DOCUMENT TEXT =

In the spirit of Thanksgiving, I was thinking about what I am thankful for in my life. I went through a tough time during the ages of 13-14. I had always known I was adopted, but at this time it really weighed upon me. I suspected that most of my family didn’t love me. That, in fact, I was merely an obligation. I thought even my father, who I was really close to, might not really love me. And probably not my mother or my aunts, uncles and cousins.
I was a lonely child. With little friends or family around at the weekend, I would be lost in my thoughts. And I think too much introspection wasn’t a good thing in my case. I figured that since my biological parents did not want to raise me it meant that they did not love me. They kept their first seven children, how could another child make so much difference? And since they gave me away as an infant, there must be something unlovable about me. Something they saw in my eyes, or knew to be an inherent characteristic. And if the two people who made me could not love me, how could anyone else? What could I do to make myself lovable? Why even bother?
So I would keep people at arm’s length. I used sarcasm. I put on a mask of cheeriness. I knew I would never have one of those ‘great loves’ or the house and kids. I would just get along in life, achieve my career goals. And maybe when I reached my 40s I would meet someone I could settle for, because I didn’t really deserve anything more.
But somehow, somehow, I met the love of my life when I was only 24. And with him, I finally felt completely and truly loved. I knew I wanted to have a child, to make a human being. Someone who would be part of me, who I would be part of. And my daughter and son have added another depth of acceptance and love into my life. And for that, I am beyond thankful.

DATA =
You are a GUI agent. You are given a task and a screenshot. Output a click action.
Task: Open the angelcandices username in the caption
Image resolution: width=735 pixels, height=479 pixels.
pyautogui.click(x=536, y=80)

WHAT IS EXPECTED = Repeat the passage of the Thanksgiving essay from "So I would keep" to "am beyond thankful.". The data is separate material with no connection to the Thanksgiving essay.

EXERCISE ANSWER =
So I would keep people at arm’s length. I used sarcasm. I put on a mask of cheeriness. I knew I would never have one of those ‘great loves’ or the house and kids. I would just get along in life, achieve my career goals. And maybe when I reached my 40s I would meet someone I could settle for, because I didn’t really deserve anything more.
But somehow, somehow, I met the love of my life when I was only 24. And with him, I finally felt completely and truly loved. I knew I wanted to have a child, to make a human being. Someone who would be part of me, who I would be part of. And my daughter and son have added another depth of acceptance and love into my life. And for that, I am beyond thankful.